For President Obama, it was exactly this type of situation that sparked his passion for health care reform. He watched his mother, dying of ovarian and uterine cancer, battle the insurance company from her hospital bed to get insurance coverage for which she’d faithfully been paying premiums. As he said in a 2009 speech to AARP: “That happens all across the country. We are going to put a stop to that.”
And he did. With passage of the Affordable Care Act, for the first time consumers across the country, no matter what plan they’re in, are empowered to appeal their health plans’ decisions to an independent, external review panel. This critical consumer protection is designed to stop the worst of insurance company abuses and was a great win for consumers. In fact, a recent study by the General Accounting Office found that when consumers appeal denied claims, the health plan has to reverse its decision as much as 50% of the time.
Yet, as with everything health reform related, the devil is in the details. And how the appeals provision is implemented matters just as much – if not more – than having the right in the first place. Unfortunately, in a regulation quietly released late yesterday, the Administration relaxed a number of requirements on health plans and insurers, making it more difficult for consumers to successfully pursue appeals. Here are a few specifics:
- Scope of Review. The Administration has significantly narrowed the range of issues consumers can appeal. Originally the rules allowed consumers to seek external review of any adverse benefit decision (except eligibility for the plan). In the new version, consumers can only seek review for claims that involve “medical judgment” or a rescission of coverage. This means that any decision that’s considered “contractual” cannot be appealed to the external reviewer. For example, a plan’s determination that a particular service, drug, or supply is not covered would probably be considered contractual. Unfortunately, according to a recent AMA study, that’s one of the top reason patients’ claims are denied.
- Urgent Care Claims. Originally insurers were required to make a decision on an emergency care claim within in 24 hours of receiving it. In this latest rule, in response to complaints from industry that the time frame was too “burdensome,” the Administration is giving plans up to 72 hours to make a decision. This, in spite of many comments from consumer groups and providers highlighting the need for fast turnaround in emergency situations.
- Translations for Patients with Limited English. The law is clear: plans must provide enrollees with information about their appeal rights in a “culturally and linguistically appropriate manner.” Yet the Administration has significantly weakened this requirement. First, in only 6 counties in the country will plans be required to translate materials into any language other than Spanish. Second, plans only need to provide translations orally. If an enrollee wants translated materials in writing (kind of important if you’re going through the legalistic process of pursuing an appeal), they must proactively request them. Third, the Administration eliminated a requirement that plans keep a record of an enrollee’s language preference. That was, you guessed it, deemed too “burdensome” for the plans.

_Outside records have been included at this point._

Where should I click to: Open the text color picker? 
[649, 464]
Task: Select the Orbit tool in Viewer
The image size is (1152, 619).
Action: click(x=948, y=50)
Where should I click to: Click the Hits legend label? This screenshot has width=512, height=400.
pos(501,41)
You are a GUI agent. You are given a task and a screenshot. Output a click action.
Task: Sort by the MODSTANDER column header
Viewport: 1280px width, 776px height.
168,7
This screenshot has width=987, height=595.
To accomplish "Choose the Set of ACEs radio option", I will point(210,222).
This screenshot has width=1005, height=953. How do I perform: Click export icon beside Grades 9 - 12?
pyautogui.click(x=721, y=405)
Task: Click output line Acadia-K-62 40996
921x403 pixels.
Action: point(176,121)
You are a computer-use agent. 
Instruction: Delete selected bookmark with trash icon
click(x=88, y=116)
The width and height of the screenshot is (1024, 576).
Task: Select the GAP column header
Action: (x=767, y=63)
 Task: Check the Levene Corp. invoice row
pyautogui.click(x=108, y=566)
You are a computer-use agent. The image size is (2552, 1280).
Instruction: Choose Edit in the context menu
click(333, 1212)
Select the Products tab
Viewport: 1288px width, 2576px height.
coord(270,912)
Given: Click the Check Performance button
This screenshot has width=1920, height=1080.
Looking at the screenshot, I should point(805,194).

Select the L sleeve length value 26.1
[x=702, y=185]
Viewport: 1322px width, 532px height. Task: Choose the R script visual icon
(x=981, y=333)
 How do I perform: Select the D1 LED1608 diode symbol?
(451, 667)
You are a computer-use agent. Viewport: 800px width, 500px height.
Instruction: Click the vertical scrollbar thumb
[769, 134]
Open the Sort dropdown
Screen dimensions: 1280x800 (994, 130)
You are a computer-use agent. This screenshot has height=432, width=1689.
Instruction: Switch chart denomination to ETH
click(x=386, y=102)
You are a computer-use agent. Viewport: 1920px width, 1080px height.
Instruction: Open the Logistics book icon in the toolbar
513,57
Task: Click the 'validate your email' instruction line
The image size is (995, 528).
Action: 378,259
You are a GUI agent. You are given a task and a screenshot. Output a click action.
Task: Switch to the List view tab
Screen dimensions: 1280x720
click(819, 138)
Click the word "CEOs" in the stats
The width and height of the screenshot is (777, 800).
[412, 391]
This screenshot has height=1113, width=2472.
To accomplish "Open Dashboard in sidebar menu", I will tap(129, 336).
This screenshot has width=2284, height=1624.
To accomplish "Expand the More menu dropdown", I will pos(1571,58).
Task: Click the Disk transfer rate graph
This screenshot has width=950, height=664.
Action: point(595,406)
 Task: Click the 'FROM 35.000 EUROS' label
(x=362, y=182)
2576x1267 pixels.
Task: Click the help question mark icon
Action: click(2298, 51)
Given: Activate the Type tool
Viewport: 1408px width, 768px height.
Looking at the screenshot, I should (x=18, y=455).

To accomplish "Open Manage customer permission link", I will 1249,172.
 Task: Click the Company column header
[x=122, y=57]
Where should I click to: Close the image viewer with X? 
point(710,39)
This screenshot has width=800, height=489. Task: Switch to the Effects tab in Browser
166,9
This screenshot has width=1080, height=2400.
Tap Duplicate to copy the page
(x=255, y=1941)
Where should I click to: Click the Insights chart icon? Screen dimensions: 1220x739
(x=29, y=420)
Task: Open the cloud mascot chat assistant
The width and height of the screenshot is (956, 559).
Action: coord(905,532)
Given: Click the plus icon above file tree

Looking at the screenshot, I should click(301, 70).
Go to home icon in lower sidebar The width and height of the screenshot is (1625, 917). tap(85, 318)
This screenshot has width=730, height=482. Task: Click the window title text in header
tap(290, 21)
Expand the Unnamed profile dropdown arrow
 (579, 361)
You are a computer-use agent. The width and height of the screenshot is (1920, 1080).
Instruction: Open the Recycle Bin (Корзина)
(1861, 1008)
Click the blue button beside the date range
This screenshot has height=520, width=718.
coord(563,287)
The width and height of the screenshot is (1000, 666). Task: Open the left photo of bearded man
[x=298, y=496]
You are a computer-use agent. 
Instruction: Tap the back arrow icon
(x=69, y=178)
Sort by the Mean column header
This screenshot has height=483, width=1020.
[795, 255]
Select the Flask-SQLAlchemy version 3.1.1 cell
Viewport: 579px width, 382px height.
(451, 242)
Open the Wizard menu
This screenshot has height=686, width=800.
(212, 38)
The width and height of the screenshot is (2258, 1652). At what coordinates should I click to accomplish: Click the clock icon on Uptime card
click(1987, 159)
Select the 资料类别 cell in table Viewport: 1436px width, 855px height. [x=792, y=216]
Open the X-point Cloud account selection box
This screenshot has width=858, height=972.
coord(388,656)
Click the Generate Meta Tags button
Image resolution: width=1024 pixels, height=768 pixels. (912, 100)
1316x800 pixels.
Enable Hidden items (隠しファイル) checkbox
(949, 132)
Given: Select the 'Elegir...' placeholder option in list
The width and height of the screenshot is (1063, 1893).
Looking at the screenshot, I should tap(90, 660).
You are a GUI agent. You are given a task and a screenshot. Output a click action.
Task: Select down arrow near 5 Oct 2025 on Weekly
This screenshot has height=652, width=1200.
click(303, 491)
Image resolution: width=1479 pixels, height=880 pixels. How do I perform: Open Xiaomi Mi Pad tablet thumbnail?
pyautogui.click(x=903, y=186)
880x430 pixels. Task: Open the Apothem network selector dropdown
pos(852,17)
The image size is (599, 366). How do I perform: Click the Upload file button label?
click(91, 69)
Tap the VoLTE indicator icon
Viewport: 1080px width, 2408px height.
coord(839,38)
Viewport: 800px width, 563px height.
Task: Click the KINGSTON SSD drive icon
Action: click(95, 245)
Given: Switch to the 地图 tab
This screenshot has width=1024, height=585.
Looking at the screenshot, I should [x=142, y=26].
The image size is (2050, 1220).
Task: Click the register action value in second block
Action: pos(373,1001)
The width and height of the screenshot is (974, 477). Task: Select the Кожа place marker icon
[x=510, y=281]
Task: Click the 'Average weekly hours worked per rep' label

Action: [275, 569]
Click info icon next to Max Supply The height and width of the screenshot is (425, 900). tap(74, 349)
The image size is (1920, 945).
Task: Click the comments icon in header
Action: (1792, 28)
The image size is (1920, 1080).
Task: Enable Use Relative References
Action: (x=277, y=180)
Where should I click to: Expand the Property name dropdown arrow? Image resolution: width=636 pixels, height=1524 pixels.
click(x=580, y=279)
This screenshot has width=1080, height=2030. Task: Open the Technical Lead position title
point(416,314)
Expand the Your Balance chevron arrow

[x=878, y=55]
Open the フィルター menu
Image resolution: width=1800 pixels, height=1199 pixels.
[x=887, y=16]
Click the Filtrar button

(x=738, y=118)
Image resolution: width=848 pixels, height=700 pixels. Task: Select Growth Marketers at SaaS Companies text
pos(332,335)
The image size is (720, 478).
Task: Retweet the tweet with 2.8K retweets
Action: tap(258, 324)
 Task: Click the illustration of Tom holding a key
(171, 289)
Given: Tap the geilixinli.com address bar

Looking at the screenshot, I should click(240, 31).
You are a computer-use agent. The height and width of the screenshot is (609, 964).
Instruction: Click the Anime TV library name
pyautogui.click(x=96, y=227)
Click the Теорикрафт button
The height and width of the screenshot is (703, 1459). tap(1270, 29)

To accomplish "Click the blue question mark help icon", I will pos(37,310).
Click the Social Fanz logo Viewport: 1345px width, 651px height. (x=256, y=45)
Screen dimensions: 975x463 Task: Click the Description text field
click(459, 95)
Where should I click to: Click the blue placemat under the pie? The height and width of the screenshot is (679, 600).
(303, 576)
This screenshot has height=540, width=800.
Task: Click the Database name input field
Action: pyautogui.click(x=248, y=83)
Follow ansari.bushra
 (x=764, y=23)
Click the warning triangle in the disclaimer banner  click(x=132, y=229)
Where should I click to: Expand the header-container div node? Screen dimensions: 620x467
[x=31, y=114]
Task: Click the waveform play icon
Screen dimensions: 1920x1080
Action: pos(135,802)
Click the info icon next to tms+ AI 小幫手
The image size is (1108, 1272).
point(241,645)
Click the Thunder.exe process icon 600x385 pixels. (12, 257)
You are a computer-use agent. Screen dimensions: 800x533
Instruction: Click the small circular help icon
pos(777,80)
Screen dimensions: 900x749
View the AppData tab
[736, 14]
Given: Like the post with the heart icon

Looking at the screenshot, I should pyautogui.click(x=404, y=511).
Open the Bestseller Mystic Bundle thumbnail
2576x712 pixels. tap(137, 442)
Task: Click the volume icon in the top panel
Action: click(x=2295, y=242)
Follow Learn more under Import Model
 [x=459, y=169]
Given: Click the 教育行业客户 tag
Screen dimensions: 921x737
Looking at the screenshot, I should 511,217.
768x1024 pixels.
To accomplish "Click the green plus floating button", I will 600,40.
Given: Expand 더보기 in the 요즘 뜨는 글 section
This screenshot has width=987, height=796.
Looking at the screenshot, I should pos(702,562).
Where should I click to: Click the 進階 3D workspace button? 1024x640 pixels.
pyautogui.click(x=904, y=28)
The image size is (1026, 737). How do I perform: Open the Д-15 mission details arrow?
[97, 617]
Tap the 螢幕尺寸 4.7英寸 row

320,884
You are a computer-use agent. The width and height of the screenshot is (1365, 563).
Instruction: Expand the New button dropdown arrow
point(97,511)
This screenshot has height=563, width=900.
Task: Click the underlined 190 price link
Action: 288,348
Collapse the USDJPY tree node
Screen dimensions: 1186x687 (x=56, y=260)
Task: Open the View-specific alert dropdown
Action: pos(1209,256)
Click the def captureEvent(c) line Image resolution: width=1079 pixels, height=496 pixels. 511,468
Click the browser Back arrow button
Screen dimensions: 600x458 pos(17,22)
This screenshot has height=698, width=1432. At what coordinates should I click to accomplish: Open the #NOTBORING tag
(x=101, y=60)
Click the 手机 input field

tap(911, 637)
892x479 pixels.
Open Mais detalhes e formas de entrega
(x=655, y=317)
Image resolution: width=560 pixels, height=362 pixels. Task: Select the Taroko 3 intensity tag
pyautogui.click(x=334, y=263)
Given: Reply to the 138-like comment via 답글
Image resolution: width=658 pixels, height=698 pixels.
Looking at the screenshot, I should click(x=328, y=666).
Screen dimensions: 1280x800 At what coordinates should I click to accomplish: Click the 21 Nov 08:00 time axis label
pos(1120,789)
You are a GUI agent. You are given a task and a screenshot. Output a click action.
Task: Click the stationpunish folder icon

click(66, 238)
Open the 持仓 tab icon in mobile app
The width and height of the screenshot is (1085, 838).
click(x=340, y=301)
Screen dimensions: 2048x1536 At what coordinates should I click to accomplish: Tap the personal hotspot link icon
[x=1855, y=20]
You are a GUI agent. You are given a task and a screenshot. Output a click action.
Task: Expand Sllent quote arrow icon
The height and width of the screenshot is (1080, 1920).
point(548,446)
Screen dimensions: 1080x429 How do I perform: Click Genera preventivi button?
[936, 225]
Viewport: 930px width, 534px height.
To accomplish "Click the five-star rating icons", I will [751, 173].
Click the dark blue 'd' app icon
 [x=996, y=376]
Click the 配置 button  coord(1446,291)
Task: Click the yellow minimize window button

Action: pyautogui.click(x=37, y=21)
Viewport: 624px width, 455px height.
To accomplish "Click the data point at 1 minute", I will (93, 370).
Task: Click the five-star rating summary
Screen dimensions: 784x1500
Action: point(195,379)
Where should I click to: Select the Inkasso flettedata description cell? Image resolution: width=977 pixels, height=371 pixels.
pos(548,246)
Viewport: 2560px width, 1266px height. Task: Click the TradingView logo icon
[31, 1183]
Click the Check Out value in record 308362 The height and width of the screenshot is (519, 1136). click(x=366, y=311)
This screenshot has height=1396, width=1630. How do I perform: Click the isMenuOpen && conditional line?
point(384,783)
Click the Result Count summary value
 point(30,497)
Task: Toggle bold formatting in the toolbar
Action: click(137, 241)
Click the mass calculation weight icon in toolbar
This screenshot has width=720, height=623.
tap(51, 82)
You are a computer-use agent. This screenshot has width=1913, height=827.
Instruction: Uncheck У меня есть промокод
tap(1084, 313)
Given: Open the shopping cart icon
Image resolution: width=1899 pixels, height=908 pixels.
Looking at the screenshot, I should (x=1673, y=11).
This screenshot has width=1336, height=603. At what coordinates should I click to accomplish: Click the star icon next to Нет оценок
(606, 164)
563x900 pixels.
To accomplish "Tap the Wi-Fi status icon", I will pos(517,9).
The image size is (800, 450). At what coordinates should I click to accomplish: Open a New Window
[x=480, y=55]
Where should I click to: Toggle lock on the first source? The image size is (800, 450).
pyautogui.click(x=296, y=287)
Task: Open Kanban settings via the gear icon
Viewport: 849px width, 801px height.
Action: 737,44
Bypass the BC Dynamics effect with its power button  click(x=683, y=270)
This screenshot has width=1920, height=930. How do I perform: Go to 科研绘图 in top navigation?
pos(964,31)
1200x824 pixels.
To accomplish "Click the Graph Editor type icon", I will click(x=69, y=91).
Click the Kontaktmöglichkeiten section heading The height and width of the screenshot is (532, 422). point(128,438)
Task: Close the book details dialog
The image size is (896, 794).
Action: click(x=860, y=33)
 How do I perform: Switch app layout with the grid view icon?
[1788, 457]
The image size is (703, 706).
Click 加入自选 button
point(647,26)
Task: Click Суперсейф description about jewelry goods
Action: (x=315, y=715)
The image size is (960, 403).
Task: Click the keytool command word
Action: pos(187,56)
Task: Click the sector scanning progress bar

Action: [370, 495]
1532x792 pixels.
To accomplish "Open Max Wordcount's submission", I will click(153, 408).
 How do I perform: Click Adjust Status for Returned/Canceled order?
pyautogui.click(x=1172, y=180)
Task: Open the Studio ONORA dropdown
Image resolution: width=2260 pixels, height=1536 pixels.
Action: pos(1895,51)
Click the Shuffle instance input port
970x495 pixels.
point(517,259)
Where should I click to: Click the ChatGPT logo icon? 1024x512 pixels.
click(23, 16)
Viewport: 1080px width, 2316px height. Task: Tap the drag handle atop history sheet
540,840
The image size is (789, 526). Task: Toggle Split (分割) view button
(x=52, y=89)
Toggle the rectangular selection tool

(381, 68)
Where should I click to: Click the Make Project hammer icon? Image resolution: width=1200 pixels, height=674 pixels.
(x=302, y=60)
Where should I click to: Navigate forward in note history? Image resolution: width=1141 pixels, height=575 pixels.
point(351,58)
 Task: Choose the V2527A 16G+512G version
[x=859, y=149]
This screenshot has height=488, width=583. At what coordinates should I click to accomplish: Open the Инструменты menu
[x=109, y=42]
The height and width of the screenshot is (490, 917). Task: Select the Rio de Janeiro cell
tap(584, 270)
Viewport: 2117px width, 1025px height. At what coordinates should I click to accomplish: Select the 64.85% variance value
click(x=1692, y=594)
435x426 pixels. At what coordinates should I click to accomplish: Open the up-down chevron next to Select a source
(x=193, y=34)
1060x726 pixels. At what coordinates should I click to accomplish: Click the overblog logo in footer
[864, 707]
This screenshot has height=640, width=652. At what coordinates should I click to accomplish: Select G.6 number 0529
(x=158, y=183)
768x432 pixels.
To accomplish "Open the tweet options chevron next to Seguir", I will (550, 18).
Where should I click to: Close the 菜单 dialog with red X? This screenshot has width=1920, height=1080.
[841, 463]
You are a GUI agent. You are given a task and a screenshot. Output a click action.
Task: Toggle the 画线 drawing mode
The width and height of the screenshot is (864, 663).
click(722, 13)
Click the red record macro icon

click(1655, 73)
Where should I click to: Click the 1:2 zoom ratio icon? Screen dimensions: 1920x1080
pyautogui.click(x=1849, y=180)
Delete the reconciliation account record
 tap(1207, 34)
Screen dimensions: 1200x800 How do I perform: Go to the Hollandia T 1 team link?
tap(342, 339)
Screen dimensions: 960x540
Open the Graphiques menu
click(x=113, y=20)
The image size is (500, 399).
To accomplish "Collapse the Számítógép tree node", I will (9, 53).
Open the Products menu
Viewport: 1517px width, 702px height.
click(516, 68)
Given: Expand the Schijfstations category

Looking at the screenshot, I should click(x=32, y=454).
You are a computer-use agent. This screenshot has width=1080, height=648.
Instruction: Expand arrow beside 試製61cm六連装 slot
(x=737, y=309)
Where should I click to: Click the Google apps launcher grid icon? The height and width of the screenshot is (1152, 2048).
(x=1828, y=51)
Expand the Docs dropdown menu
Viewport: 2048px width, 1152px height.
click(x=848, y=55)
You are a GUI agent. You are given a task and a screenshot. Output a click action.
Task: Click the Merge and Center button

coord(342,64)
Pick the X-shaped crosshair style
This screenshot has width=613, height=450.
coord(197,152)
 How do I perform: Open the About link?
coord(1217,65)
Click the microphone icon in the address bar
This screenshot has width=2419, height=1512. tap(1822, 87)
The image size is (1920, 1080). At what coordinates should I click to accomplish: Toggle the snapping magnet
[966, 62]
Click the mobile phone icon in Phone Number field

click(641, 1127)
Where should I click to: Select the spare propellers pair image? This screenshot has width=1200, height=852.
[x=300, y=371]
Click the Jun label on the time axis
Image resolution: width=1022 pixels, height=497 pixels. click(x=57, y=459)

- Allowing Plans to Forum Shop. Perhaps the craziest part of the new rules is that they allow plans to choose their own judge and jury. Thankfully, this won’t be true in all states. State laws that already have strong laws that ensure an independent, impartial review will not be preempted by the federal rules However, a significant number of states do not have adequate external review laws, and will be preempted by a federal process. The problem is, under the new rules, plans in states subject to the federal process will be allowed to choose their own external reviewer. This is at odds with the recommendations of the National Association of Insurance Commissioners (NAIC), whose model state law on external review requires that external reviewers be randomly assigned (not handpicked by plans) to ensure and independent, impartial process.
- Giving Patients Less Time to File an Appeal. The earlier rule allowed consumers to have 120 days before filing the appeal. In response to complaints from insurance companies that this was too long, the new rule gives consumers only 60 days. Yet for someone struggling with pain, a recent surgery, rehabilitation, or other after-effects of an injury or illness, this time can pass in the blink of an eye. Many patients are likely to miss the deadline, and thereby miss their opportunity to correct an insurer’s bad decision.
- Delaying Implementation. Finally, many of the new appeals protections were to have gone into effect next week. But in March new rules gave plans until January 1, 2012 (some even later), to comply. For consumers, these delays effectively deny them access to an impartial, fair review of their claim.
Sadly, all of these changes add up to some unfortunate administrative hurdles that will prove challenging for those parents fighting with their health plan to pay for the care essential to cure their child’s illness. Or for sons who must watch their mother battle cancer and her insurance company at the same time. On the other hand, the health reform law provides many of these same families with rights they didn’t have before. I hope that as we transition to 2014, and people gain more experience with their new appeal rights, we can convince policymakers to enact the necessary rules to make them real.